*What you have to do*: All the data should be repeated exactly. Any image in it is left out.

'''

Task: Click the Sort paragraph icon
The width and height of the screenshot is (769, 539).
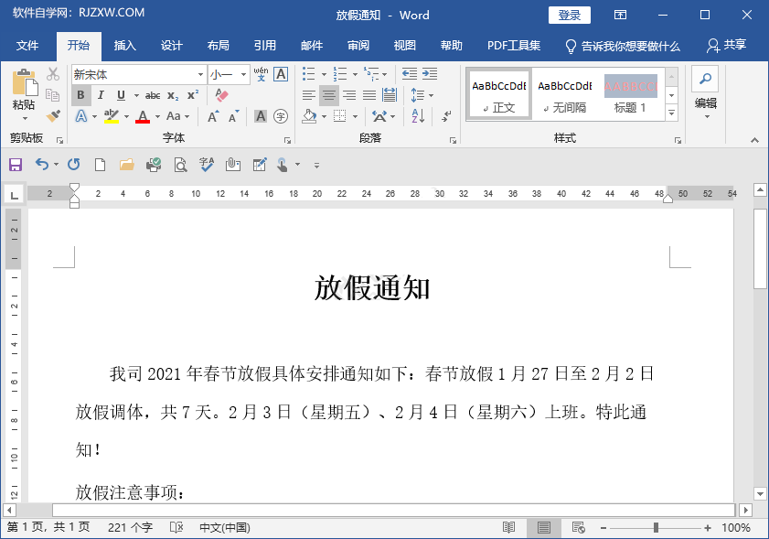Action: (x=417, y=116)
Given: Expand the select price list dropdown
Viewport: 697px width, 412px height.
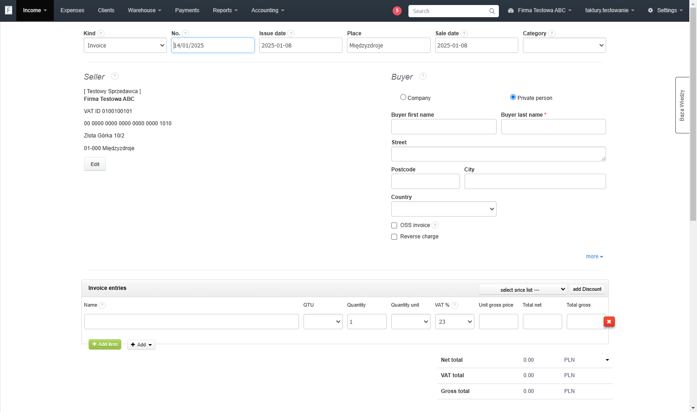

'''

*Solution for this problem*:
Task: Click the Sort paragraph icon
The width and height of the screenshot is (769, 539).
Action: (x=417, y=116)
Given: Expand the select price list dropdown
Viewport: 697px width, 412px height.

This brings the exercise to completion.